I love the "Master finish" of Gravity picks as well.. It just seems to play nicer for me.


----------



## peccary

I don't really ever use a pick on bass (except to practice palm mute picking), but when I strum on the acoustic I use the orange Dunlops.


----------



## spi

I've not settled on a specific pick.  Every time I play I just grab a different one from here:




There's tortex, ultex, nylon, and some other kinds as well.
As long as they're not too thick or thin, I tend to be OK with it.   I prefer picks to be 0.88 mm minimum and 1.5 mm max.  One exception might be the 2mm nylon stubby (not pictured--I dropped it somewhere), I like that one.  
I have one of those little red jazz picks, but I don't care for the size of that one, so rarely choose it.


----------



## boji

SillyOctpuss said:


> Jazz IIIs. I've been using them for about 12 years and anything else feels huge now.


Ditto. I've tried many flavors of Jazz III over the years: white tortex, black tortex, ultex, regular black 1.38, XL, max grip...
And I always go back to the ones I started with almost 30 years ago: the original red 1.38.


----------



## SillyOctpuss

boji said:


> Ditto. I've tried many flavors of Jazz III over the years: white tortex, black tortex, ultex, regular black 1.38, XL, max grip...
> And I always go back to the ones I started with almost 30 years ago: the original red 1.38.

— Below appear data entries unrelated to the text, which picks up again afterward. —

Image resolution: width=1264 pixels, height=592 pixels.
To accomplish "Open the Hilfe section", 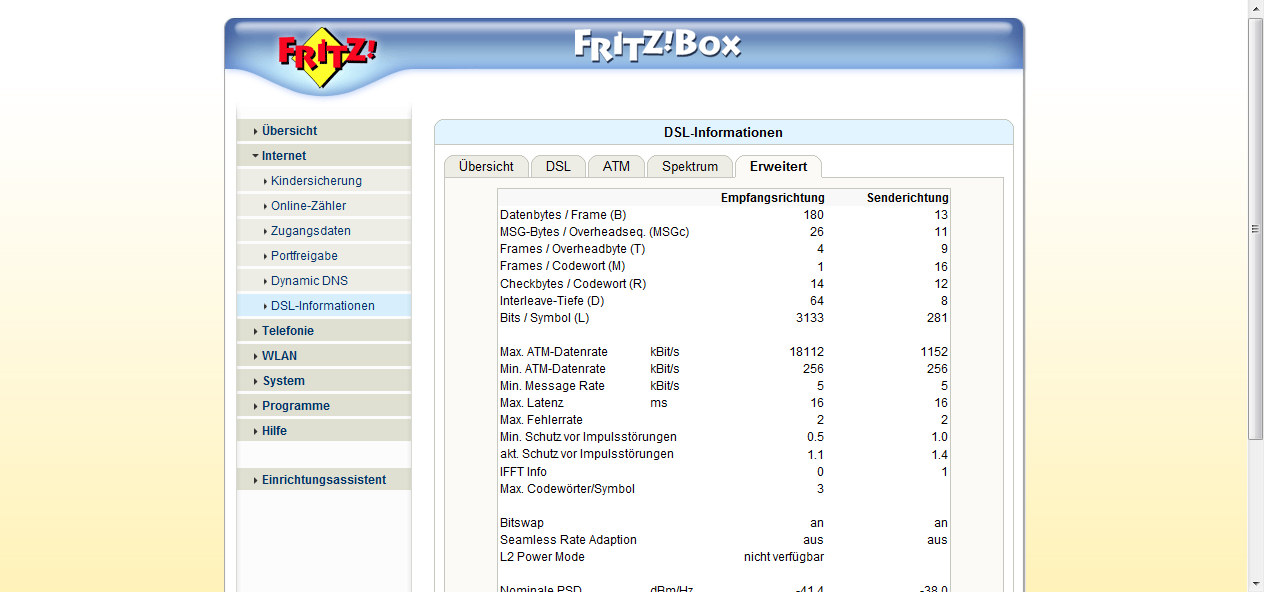I will 274,431.
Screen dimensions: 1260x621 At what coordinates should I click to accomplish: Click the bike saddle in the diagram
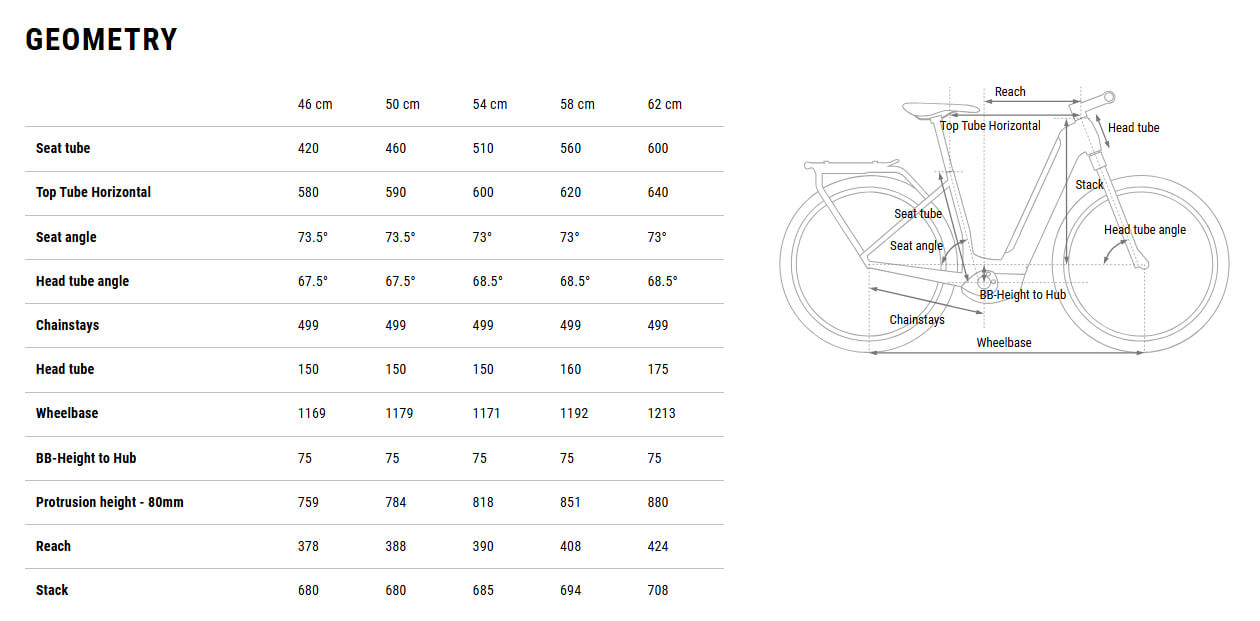click(941, 110)
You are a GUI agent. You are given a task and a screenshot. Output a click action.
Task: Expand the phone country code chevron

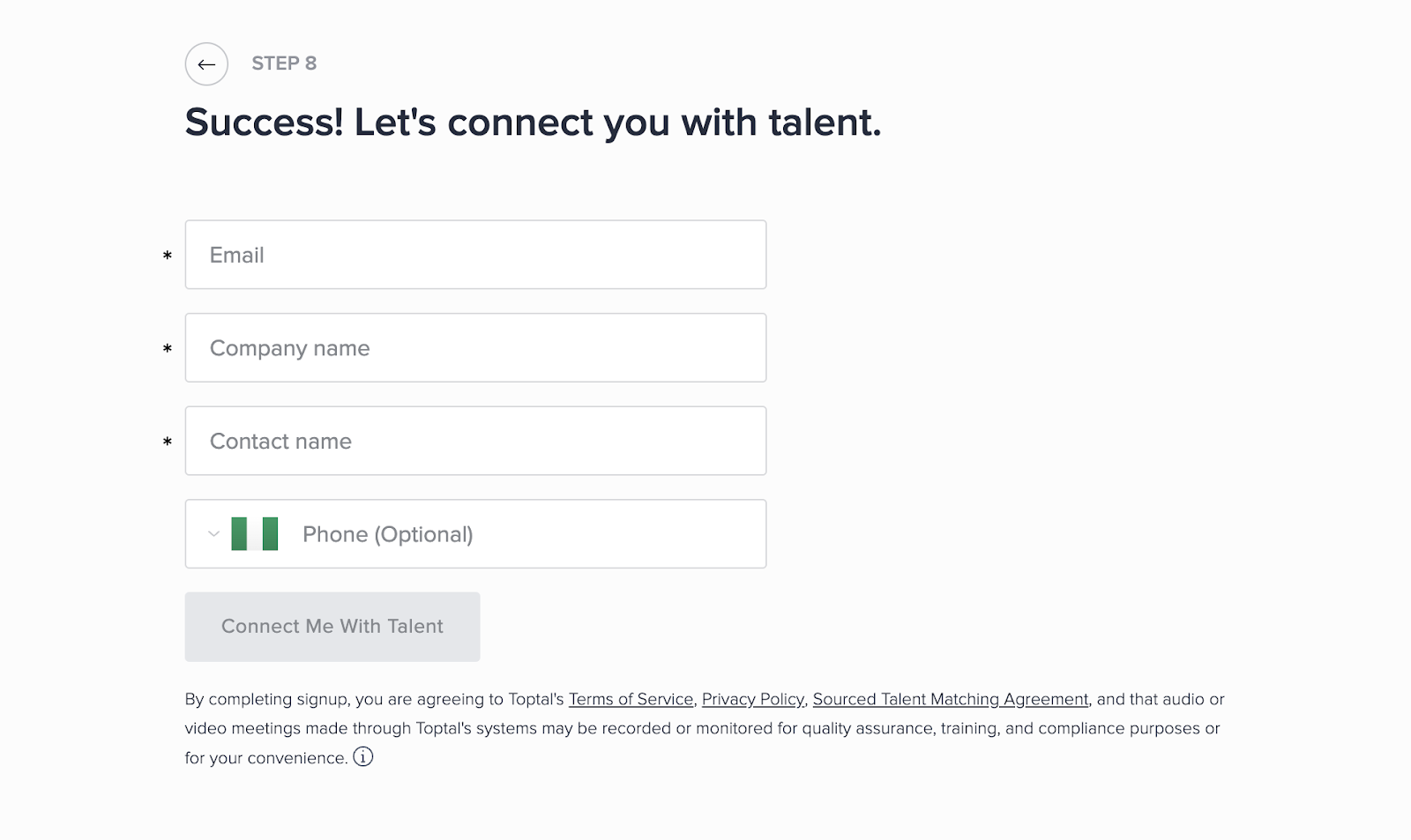tap(213, 534)
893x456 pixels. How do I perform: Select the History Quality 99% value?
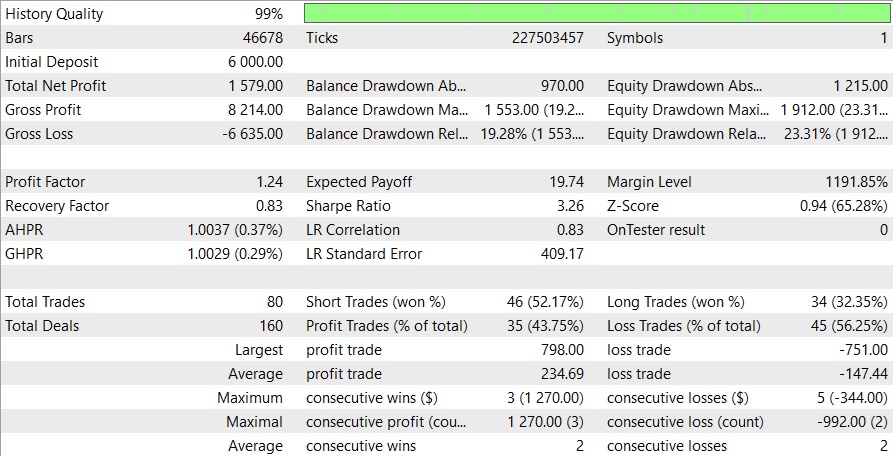point(268,14)
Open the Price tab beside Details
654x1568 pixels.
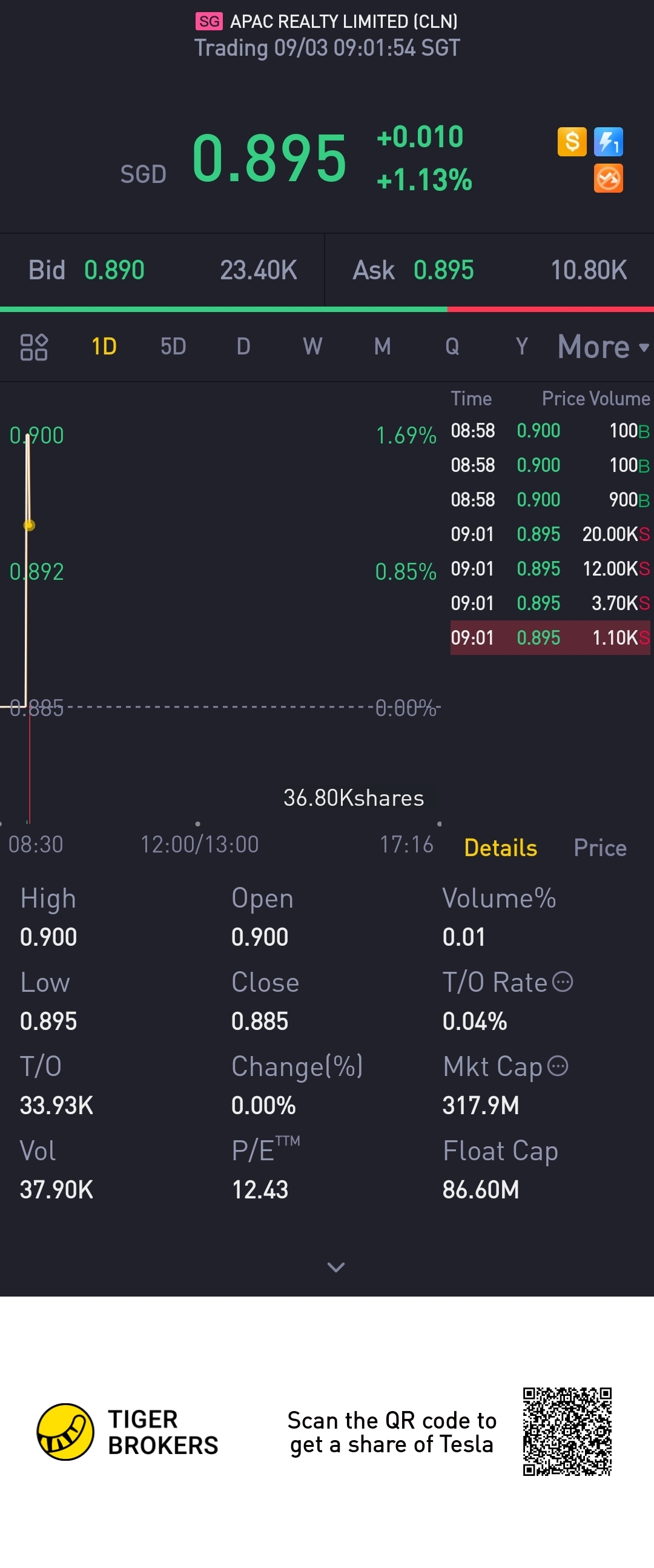[600, 848]
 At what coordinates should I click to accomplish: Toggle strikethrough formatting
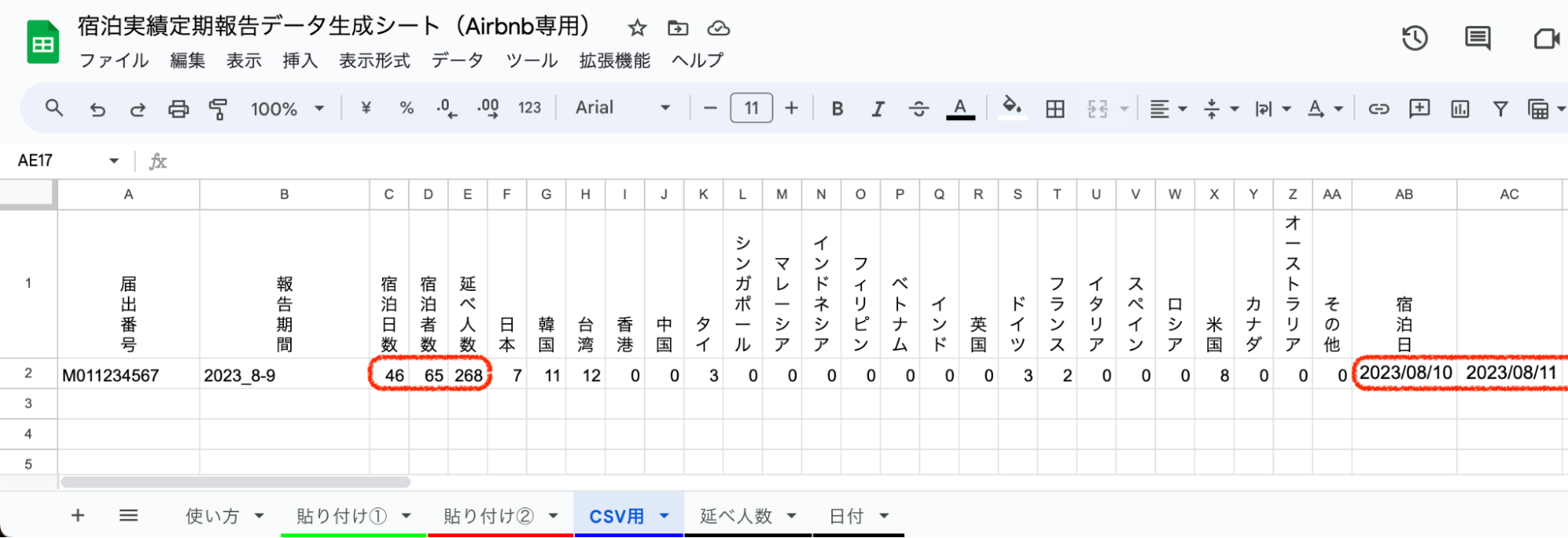(919, 108)
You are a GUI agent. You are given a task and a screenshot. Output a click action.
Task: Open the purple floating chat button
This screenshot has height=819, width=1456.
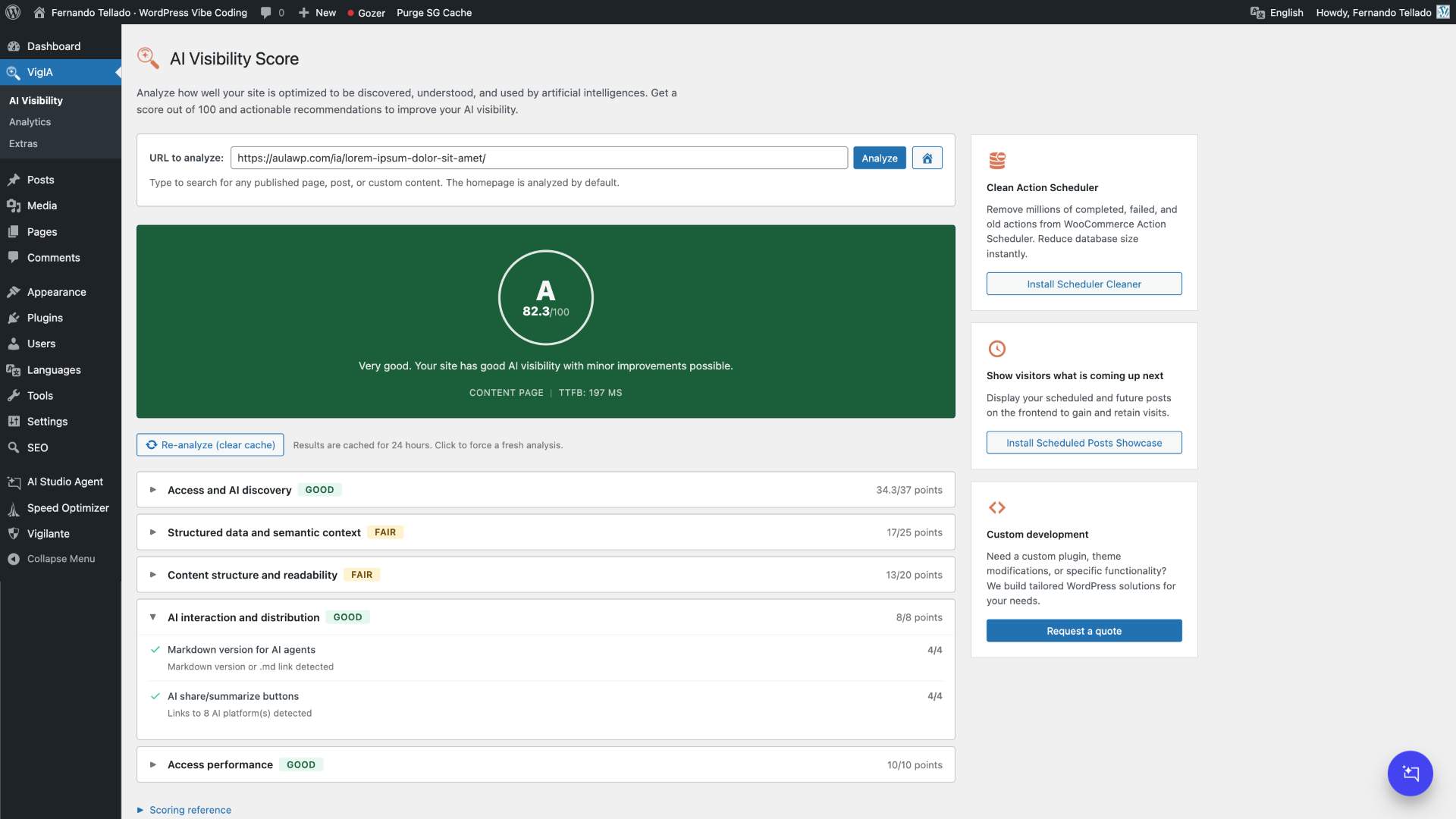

Me too I've tried a bunch of the other Jazz III but always stick with the red 1.38 originals


----------



## Flying

Ultrex for me, usually a 88 or the Jazz XL.


----------



## droneshotfpv

SillyOctpuss said:


> Me too I've tried a bunch of the other Jazz III but always stick with the red 1.38 originals



For a while, a few years ago, I was "retraining" my pick holding, as I had allowed myself to get sloppy in my holding and picking. To do this, I started to use smaller picks, such as the small Jazz III's. It forced me to hold the pick a certain way to play what I liked to play. I was also able to go a little smaller even, but still somehwat similar to the Jazz III's, which is the Graph Tech TUSQ Tear drop picks. These suckers are SMALL... lol But also made from Synthetic TUSQ, like their nuts. Excellent plectrums if you like small sizes. They also sound like you dropped glass on the floor when they get dropped due to the synthetic bone material.


----------



## Username123

Try the John Petrucci dunlop pick pack. I am not a shredder, and I don't listen to John, but the picks are all exceptional. My favorite is the John Petrucci prime tone signature. Very small pick. Great for fast complex picking, like hysteria by muse.


----------



## finebyfine

Ultem Jazz IIIs or Jazz III XLs depending on how warmed up my fingers are. Haven't been able to use any other kind of plastic since I first tried ultem decades ago, they all just feel so wrong!


----------



## Username123

Dunlop flow are alright too. Not my cup of tea, because my favorite is 3 times smaller...


----------



## finebyfine

Username123 said:


> Love the jazz III shape. Not trying to hijack, but D'addario black ice picks are great as well. My guitar teacher uses those. His advice is to go for a thicker pick. In his opinion, you should not go thinner than 1mm. He knows his stuff. Graduated Berklee with honors...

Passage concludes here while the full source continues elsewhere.